- _EXERCISE DATA_
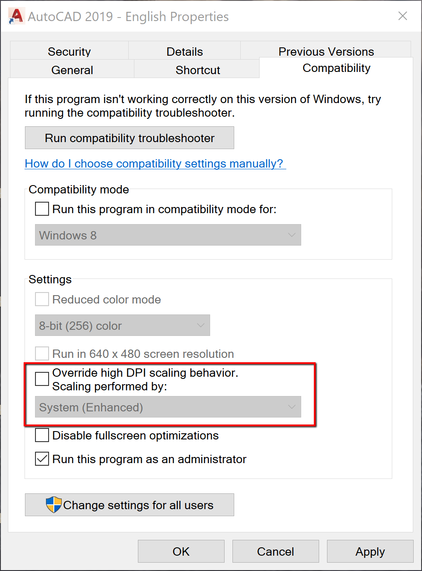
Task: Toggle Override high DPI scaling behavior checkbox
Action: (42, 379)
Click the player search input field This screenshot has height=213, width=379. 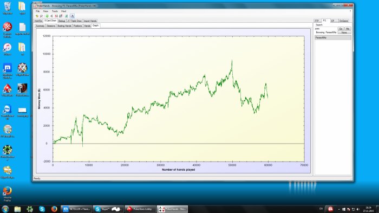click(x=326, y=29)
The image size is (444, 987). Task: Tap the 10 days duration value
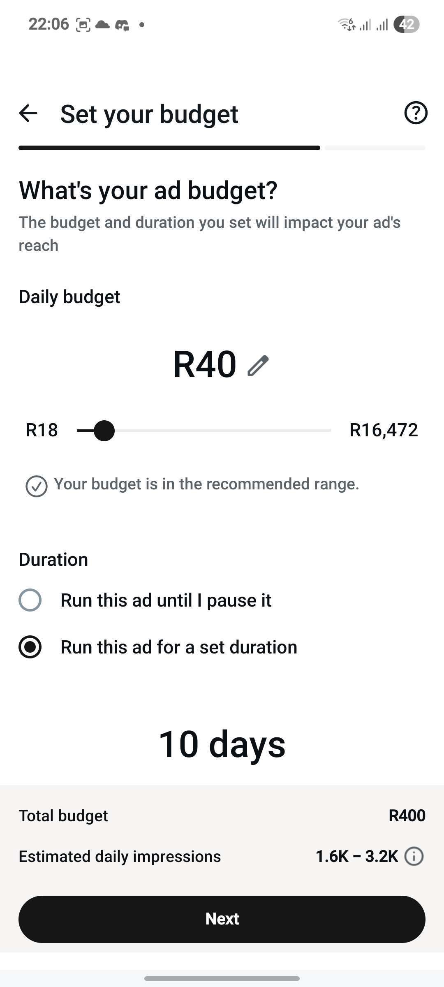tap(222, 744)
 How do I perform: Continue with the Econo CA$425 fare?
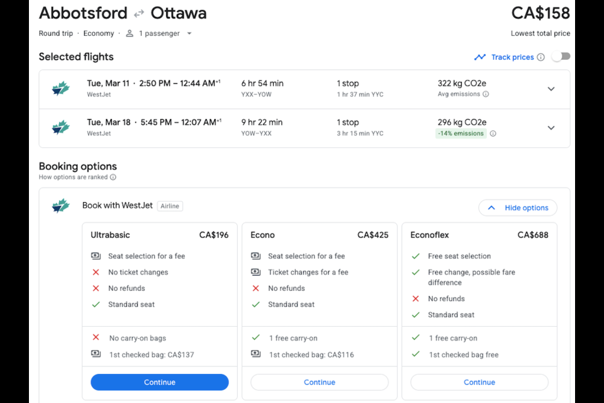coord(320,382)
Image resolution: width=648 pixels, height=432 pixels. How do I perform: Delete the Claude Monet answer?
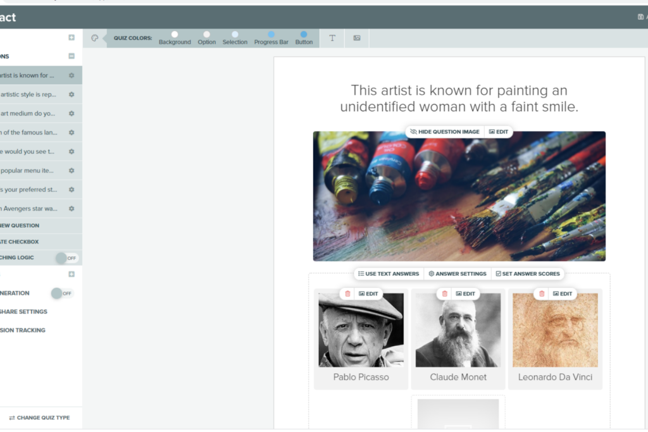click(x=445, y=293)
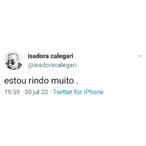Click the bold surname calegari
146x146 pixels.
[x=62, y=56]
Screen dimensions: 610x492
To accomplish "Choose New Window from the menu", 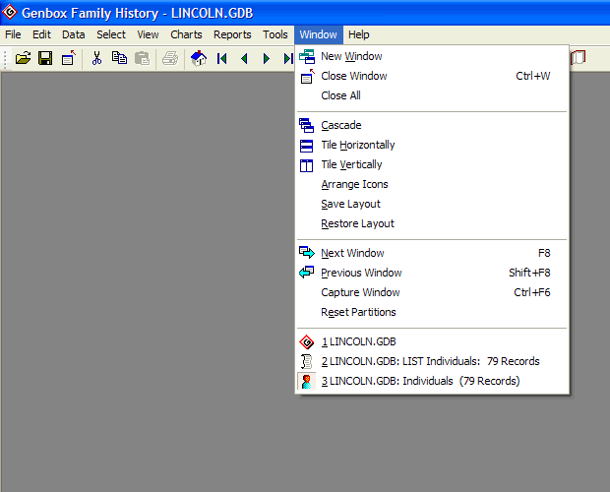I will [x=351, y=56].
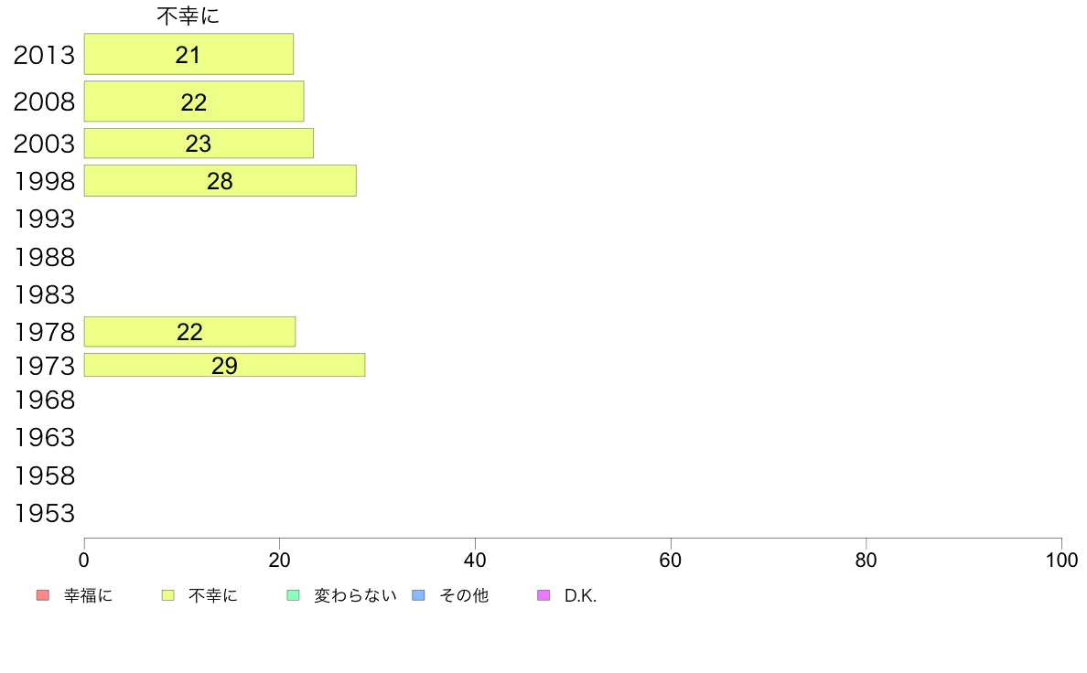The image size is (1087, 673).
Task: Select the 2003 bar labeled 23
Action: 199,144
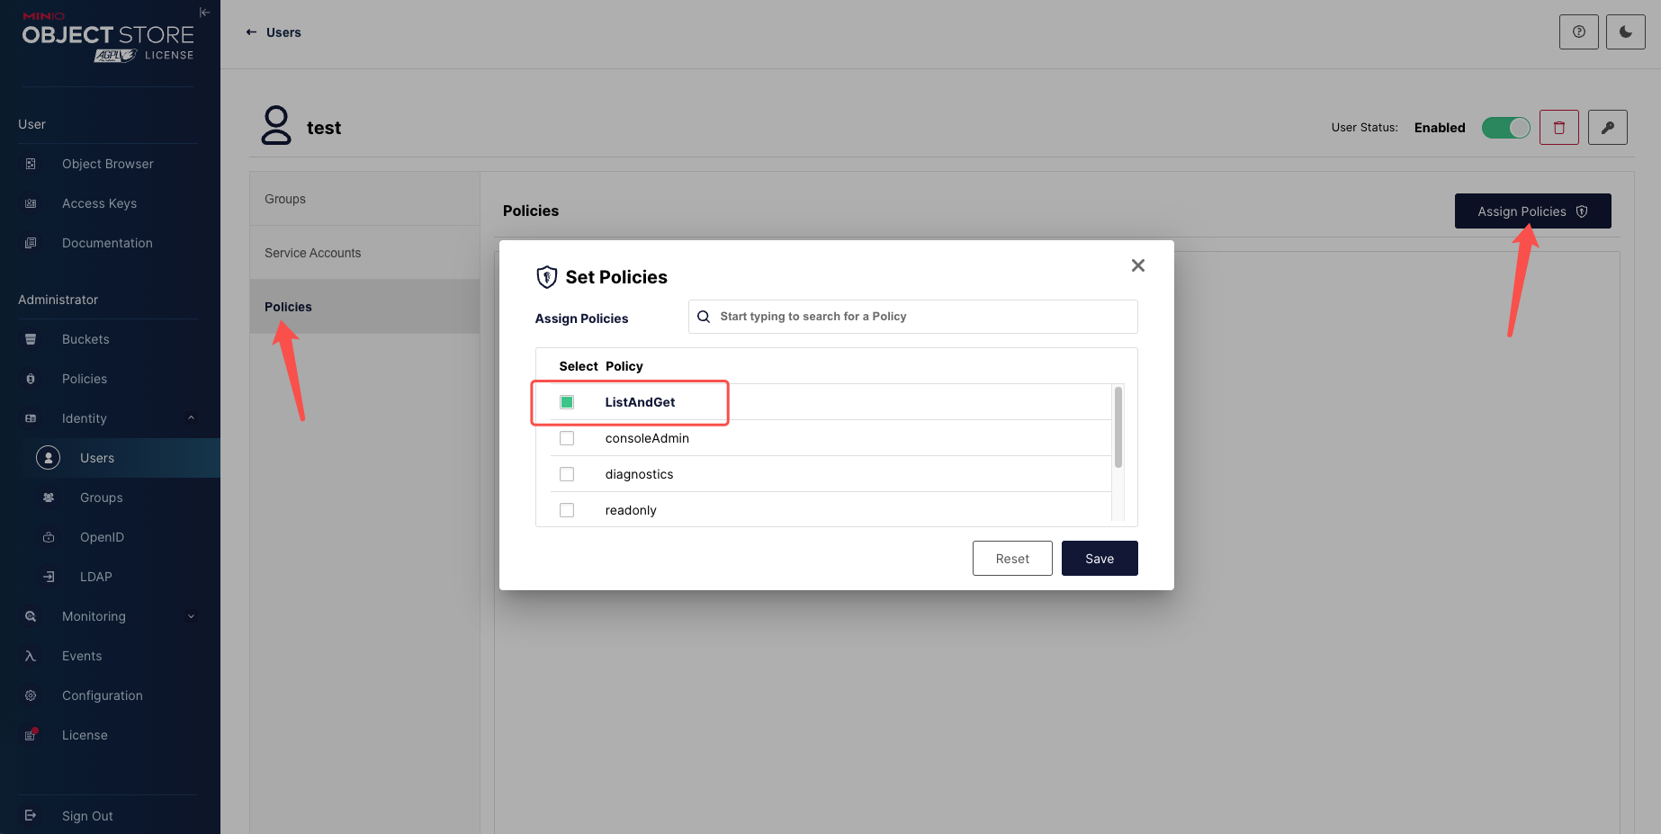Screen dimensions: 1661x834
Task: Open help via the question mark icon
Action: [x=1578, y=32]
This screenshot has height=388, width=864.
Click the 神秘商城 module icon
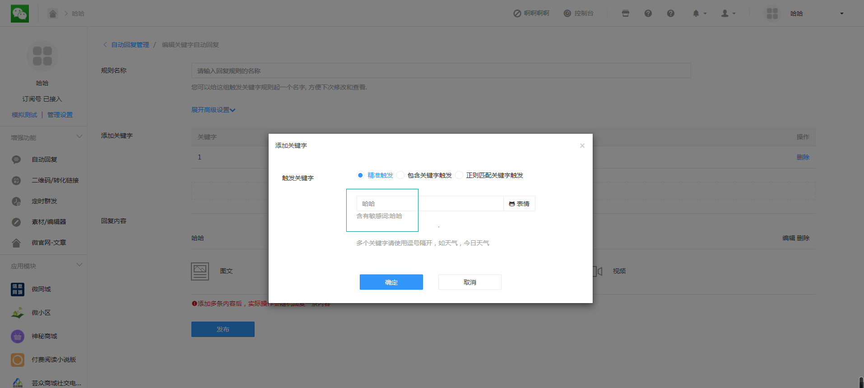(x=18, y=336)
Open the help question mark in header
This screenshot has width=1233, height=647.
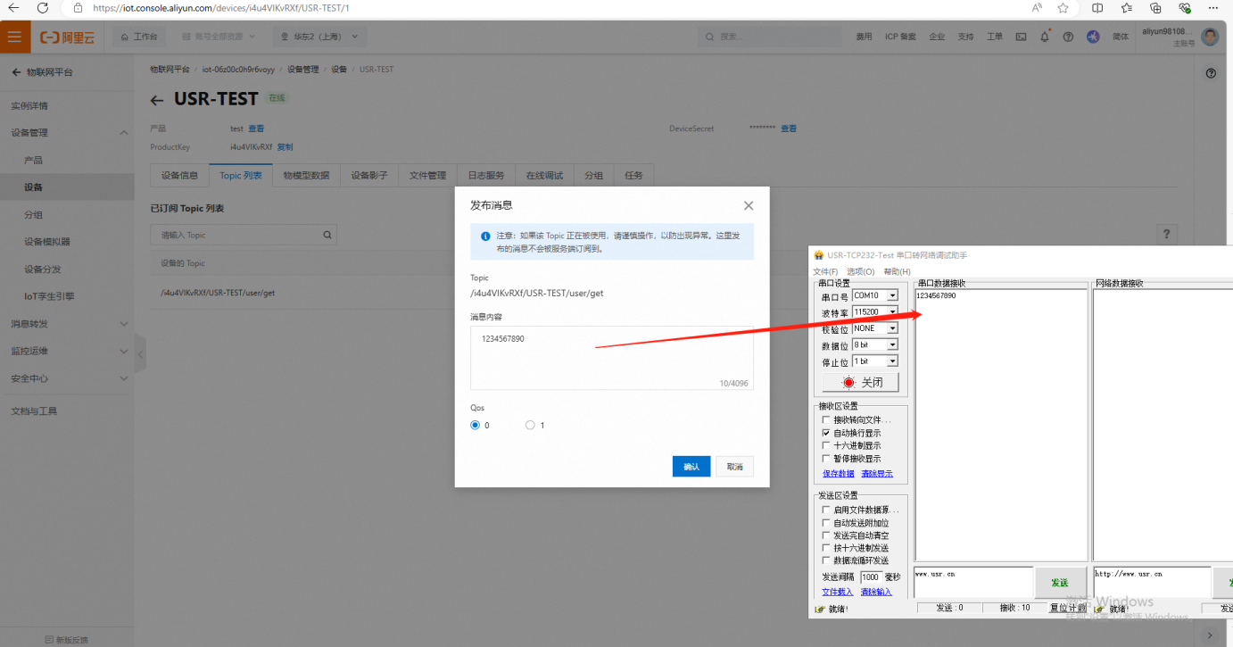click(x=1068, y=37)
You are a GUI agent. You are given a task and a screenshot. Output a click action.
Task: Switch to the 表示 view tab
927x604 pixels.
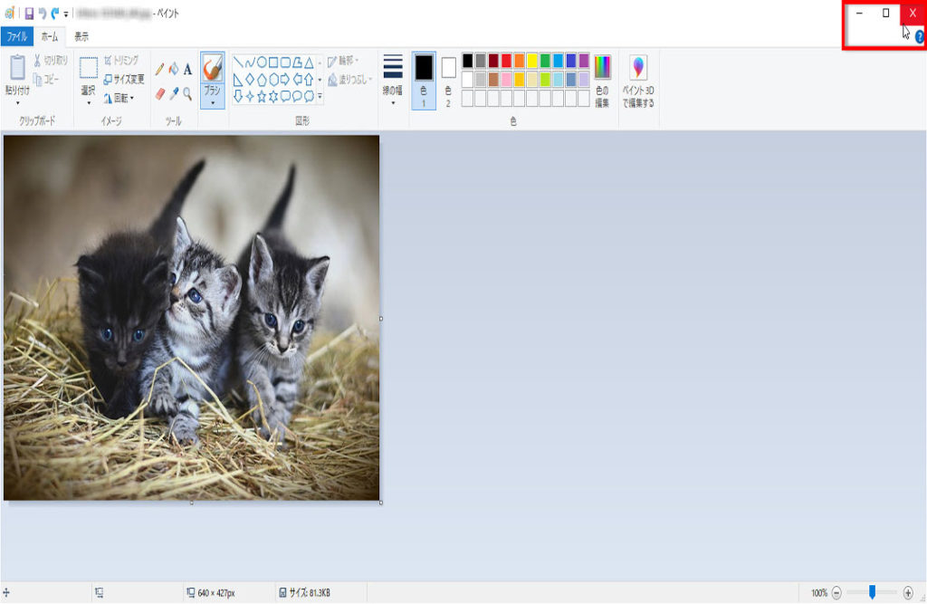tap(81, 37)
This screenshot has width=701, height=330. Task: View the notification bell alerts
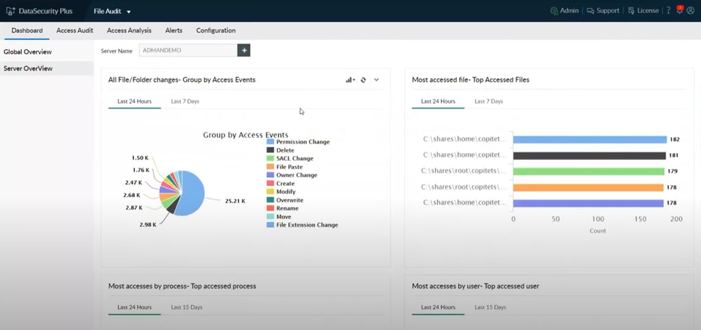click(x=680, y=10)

- _PROBLEM TO WORK ON_
Your answer must be the lines from the one containing "This screenshot has width=701, height=330." through the last line of the records, both included, written out exactly and without pictures.

- _OUTPUT FOR THIS EXERCISE_
This screenshot has width=701, height=330. Task: View the notification bell alerts
click(x=680, y=10)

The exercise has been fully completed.